Devran konuşmamız gerek dediği için hepimiz onun uyanmasını bekledik. Bu detayı tam İhvan ve Sadra giderken hatırlamıştım. Kapıdan geri döndüler maalesef. Eve gidip baş başa kalmaları daha iyiydi ancak durum ciddi mi değil mi bilmiyorduk. Gitmeleri iyi diyordum çünkü gerçekten ikisi de ergen aşıklardan beterdi. Sadra neyse de, bazen İhvan katlanılmaz oluyordu.
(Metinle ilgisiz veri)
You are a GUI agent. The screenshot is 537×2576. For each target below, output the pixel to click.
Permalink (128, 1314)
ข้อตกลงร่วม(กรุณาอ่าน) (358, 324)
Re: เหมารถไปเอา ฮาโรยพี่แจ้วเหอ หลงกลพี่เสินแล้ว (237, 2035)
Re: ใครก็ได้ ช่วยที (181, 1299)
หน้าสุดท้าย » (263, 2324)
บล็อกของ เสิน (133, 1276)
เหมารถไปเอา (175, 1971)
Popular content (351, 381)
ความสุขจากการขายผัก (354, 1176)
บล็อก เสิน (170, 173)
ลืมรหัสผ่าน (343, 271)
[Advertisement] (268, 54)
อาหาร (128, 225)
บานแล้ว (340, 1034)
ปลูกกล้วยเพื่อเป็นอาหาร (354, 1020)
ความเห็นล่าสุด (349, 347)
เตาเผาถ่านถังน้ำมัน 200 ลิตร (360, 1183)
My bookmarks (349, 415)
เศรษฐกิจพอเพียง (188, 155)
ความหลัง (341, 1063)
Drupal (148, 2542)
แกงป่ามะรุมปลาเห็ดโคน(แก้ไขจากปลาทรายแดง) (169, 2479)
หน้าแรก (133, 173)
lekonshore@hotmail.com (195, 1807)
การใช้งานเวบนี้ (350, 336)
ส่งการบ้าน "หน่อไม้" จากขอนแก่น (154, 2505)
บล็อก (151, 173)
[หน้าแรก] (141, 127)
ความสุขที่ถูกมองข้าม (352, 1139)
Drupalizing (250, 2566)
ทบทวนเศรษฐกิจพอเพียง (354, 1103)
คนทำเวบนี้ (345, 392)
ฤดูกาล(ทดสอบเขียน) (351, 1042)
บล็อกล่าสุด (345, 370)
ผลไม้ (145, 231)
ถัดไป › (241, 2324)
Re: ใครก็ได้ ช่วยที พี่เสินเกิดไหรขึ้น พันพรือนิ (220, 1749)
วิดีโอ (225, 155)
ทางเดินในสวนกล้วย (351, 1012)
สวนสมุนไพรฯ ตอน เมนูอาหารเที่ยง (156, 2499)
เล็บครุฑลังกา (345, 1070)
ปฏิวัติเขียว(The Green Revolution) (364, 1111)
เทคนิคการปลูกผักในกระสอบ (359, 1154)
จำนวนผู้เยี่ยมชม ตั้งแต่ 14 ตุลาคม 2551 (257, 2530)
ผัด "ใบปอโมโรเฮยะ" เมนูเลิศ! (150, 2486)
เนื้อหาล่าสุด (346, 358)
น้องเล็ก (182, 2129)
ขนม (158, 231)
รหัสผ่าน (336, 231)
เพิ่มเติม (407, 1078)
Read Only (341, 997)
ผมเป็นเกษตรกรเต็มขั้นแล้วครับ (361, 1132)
İhvan ile bir tartışma içine girmiştik. Onun Devran'dan haberi olduğunu öğrendiğimden beri ona kırgındım ve küs gibi davranıyordum. En azından deniyordum. Biraz da olsa üzüntümü geçirecek mazeretler ortaya koyunca yelkenleri suya indirdim.
"Devran beni öldürmekten beter ederdi," demişti. Haklıydı ve o da bir nevi mağdur olduğu için çok üzerine gitmemiştim. Yorgundum, çok yorgundum. Bazı şeyler uzasın istemiyordum.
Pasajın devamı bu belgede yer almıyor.